La filosofía moral de Nussbaum, claramente deudora de Kant, gira mayormente en torno a la necesidad de crear un sistema de satisfacción de garantías universales, sin los desequilibrios comunes entre derechos económicos y políticos, civiles y sociales. Sólo a través de esa articulación podría crearse un orden cívico que coloque la dignidad de la persona en el centro de las políticas públicas.
Ben-Zeev cuestiona que Nussbaum, en su elocuente y necesario alegato por la dignidad, deje a un lado otro valor indispensable en el caos contemporáneo: la humildad. ¿Es menos importante la humildad que la dignidad?, se pregunta con razón. En la escalada de desigualdad que se nos viene encima, la dignidad sin humildad puede ser contraproducente, ya que no todos alcanzarán la síntesis de derechos propuesta por Nussbaum.
El reseñista apunta un hecho fundamental, también señalado por Amartya Sen, Thomas Piketty y otros pensadores contemporáneos: el disparejo acceso a derechos y oportunidades crece en el mundo y en cada nación. Puede reducirse la pobreza, como sucedió en América Latina en la primera década de este siglo, sin que la desigualdad deje de crecer. Ser humildes es, en buena medida, ser conscientes de esa inequidad constitutiva.

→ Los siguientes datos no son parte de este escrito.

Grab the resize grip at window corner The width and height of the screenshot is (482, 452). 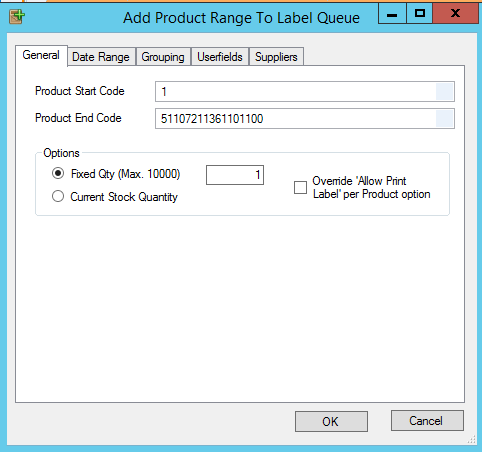point(471,440)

El imperativo de la humildad vale para la política social y económica de cualquier gobierno, pero también para el funcionamiento interno de las democracias y las relaciones internacionales. La arrogancia del unilateralismo hegemónico o de las alternativas que se le enfrentan desde otros intereses geopolíticos son negaciones de la humildad. El aplastamiento de las oposiciones legítimas desde poderes supuestamente democráticos, que admiten la norma de la alternancia, también lo es.